In our spiritual community we have a consistent practice, each time we gather, of expressing our gratitude out loud. It creates a ground of positive energy from which we can be nourished, and from which we can draw when it comes time to express our deepest, most profound concerns. Prayers that are long on asking and short on thanking seem awfully hollow.
I’m not certain, however, that we have mastered the Pauline art of giving thanks “in everything.” There is a sugary version of it that I’m just not buying, like when people try too hard or too quickly to submerge their anger and bitterness in a desire to live in the familiar comfort of positive spin. Thankfulness is never about spin. It is the response of human tension to divine activity, much like the sound of a violin, when the masterful bow is drawn across its taut strings.
Rumi’s “The Guest House” is one of my sacred scriptures, for it speaks to me of the full range of human experience and emotion, including depression or meanness. It reminds us to “welcome and entertain them all,” because each has been sent as a “guide from beyond.”
There is a lot of meanness showing up at our doors each morning. It is a temptation to slam the door shut and hope that it goes away. But it won’t. The only true way to handle it is to invite it across the threshold for a cup of tea, with the full understanding that the welcome has brief shelf-life.
There now, I’ve heard you. Thank you for sharing.
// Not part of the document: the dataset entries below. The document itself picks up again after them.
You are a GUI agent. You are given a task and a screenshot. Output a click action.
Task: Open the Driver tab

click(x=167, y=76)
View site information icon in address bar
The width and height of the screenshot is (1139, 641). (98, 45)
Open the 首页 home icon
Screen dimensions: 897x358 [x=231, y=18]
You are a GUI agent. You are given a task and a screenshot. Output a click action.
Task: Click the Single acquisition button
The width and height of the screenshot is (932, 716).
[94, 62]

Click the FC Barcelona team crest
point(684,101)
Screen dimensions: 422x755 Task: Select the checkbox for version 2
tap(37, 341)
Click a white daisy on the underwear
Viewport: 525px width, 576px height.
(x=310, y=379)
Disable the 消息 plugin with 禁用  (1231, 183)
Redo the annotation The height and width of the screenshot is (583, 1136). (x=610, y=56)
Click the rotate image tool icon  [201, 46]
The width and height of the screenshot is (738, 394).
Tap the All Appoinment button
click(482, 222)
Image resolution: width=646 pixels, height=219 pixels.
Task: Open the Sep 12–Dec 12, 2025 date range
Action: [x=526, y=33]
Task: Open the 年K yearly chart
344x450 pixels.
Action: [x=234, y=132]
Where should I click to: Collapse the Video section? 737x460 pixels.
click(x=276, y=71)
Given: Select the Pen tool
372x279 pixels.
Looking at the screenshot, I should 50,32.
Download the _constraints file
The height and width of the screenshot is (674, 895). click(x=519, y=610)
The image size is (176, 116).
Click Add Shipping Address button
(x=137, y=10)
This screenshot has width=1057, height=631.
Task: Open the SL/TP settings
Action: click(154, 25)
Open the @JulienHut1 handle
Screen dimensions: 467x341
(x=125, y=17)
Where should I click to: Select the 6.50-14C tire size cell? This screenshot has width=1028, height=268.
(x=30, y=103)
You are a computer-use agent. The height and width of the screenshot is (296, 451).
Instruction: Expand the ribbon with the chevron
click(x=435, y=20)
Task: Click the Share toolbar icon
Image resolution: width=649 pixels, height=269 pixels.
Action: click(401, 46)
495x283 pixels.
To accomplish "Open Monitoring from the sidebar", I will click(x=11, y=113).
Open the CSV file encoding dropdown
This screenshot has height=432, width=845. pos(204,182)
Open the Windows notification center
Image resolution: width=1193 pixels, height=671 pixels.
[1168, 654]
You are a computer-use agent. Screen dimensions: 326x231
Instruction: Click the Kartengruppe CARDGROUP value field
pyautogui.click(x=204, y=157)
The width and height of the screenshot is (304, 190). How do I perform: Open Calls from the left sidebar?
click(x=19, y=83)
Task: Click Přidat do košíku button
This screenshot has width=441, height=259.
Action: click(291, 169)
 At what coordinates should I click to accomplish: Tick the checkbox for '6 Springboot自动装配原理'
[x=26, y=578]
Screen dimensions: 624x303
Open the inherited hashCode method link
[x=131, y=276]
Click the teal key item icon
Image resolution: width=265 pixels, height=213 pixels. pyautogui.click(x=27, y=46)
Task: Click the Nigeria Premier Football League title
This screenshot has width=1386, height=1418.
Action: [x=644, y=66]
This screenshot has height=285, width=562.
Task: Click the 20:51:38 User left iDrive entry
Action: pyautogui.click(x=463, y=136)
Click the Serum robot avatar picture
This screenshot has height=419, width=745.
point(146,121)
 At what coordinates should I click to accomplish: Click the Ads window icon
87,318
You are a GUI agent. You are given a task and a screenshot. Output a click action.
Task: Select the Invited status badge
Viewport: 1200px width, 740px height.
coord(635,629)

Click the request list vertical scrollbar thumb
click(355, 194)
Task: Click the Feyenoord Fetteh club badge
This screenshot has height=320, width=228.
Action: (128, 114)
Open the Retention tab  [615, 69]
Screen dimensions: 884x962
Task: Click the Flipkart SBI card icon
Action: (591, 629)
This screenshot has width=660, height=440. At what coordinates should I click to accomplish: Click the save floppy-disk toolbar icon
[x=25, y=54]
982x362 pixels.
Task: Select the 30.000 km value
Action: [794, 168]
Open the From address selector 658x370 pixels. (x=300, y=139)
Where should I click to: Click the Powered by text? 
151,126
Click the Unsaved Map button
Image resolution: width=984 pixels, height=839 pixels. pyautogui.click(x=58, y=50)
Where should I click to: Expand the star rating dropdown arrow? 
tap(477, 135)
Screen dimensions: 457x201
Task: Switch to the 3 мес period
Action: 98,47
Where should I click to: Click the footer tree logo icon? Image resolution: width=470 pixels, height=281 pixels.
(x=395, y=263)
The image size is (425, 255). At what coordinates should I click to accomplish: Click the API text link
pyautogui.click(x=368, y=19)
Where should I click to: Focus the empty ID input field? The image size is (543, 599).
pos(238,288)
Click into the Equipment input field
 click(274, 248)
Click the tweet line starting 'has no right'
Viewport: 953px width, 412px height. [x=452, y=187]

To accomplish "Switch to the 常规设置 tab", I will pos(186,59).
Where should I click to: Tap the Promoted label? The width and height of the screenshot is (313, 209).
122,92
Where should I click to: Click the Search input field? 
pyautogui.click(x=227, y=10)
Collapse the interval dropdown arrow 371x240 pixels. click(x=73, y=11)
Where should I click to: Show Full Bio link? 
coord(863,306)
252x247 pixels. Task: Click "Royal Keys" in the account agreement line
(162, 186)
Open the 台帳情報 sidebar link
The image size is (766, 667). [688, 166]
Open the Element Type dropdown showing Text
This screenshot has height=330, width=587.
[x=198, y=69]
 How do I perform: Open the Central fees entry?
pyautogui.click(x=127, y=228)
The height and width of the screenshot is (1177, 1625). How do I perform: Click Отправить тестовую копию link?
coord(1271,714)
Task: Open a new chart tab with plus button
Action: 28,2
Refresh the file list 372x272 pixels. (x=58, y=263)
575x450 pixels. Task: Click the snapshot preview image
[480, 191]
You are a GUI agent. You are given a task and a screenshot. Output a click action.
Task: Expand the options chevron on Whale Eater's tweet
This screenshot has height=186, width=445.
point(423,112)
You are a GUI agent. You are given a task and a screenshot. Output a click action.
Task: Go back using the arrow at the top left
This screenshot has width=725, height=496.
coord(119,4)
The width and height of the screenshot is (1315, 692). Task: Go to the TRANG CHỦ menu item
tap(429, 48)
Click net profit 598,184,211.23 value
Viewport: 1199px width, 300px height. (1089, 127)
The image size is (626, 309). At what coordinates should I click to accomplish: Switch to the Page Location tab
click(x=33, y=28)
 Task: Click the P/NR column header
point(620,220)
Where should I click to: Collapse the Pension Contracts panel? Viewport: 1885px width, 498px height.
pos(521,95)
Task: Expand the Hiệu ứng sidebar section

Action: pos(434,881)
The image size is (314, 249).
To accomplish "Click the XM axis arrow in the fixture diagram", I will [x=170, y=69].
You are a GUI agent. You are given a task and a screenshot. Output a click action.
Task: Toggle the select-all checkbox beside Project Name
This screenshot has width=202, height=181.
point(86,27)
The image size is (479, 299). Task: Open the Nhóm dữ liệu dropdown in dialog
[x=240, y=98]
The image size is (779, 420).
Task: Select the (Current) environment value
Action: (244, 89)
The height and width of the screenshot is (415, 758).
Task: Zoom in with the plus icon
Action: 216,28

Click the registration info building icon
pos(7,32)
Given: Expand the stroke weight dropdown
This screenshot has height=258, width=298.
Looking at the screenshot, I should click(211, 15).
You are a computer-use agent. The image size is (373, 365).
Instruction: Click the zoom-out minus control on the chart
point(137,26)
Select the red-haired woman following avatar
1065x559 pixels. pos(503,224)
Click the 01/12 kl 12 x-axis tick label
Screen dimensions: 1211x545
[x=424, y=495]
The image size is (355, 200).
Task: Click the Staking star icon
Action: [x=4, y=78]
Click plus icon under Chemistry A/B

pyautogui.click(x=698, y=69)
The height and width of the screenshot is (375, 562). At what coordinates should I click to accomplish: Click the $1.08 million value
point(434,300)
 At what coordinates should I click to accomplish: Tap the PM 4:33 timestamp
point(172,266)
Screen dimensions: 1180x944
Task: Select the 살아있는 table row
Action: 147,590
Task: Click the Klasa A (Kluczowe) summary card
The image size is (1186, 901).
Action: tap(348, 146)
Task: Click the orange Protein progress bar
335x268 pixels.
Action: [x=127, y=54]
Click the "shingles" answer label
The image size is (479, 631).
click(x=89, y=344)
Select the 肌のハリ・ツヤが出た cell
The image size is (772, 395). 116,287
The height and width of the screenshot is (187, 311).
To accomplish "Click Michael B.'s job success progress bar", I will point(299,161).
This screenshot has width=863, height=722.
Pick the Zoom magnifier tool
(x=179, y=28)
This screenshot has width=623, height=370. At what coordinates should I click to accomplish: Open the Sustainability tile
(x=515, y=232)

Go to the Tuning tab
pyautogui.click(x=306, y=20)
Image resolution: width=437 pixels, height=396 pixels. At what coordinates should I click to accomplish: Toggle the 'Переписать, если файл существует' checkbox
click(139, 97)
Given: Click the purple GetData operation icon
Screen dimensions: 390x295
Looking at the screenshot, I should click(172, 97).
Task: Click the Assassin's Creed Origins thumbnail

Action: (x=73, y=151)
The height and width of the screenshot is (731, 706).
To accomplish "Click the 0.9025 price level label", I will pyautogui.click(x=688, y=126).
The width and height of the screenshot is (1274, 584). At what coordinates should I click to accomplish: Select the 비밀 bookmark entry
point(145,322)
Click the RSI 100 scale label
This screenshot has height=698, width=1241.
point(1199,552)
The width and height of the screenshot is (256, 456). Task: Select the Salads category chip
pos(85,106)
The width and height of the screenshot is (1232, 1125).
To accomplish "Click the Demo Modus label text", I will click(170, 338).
Kindly leave now.
Were the human family not called upon by the unwelcome guests of injustice, greed, and hatred, we might never have seen the subsequent rise of truth, generosity, and heart-felt activism that is pouring forth all around us–by necessity.
So, this Thanksgiving, we don’t pause to give thanks only for blessings of home and hearth and harvest, but also to welcome a world that is none too rosy at the moment. Gratitude means that instead of cowering within our fears, we stand in the present moment with a strong measure of grace.
We welcome all that comes our way, and eventually some of those things will feel welcomed to leave us. I’m pretty sure of it.